WHAT THE EXERCISE ASKS: In the entries below, filter for the word "Change" and copy every matching line.

PROVIDED DATA:
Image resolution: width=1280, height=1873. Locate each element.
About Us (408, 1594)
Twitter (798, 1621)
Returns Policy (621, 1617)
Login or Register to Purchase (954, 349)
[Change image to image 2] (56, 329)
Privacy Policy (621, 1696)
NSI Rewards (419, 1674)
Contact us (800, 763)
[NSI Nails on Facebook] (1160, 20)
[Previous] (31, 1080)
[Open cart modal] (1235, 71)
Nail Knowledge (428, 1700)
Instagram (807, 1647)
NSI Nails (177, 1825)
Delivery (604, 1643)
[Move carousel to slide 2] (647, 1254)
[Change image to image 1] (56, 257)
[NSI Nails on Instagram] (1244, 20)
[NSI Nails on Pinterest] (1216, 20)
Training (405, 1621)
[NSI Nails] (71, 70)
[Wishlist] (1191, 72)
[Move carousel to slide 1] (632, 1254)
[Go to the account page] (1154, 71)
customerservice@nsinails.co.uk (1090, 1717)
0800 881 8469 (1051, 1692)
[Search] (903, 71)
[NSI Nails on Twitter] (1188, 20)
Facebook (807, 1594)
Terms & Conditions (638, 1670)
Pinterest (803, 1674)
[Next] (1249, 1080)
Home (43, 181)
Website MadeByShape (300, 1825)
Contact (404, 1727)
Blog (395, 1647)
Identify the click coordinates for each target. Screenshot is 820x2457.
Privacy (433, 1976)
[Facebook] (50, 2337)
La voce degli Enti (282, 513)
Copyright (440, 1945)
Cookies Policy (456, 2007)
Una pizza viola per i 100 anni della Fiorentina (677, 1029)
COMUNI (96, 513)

ANSWER SPACE:
[Change image to image 2] (56, 329)
[Change image to image 1] (56, 257)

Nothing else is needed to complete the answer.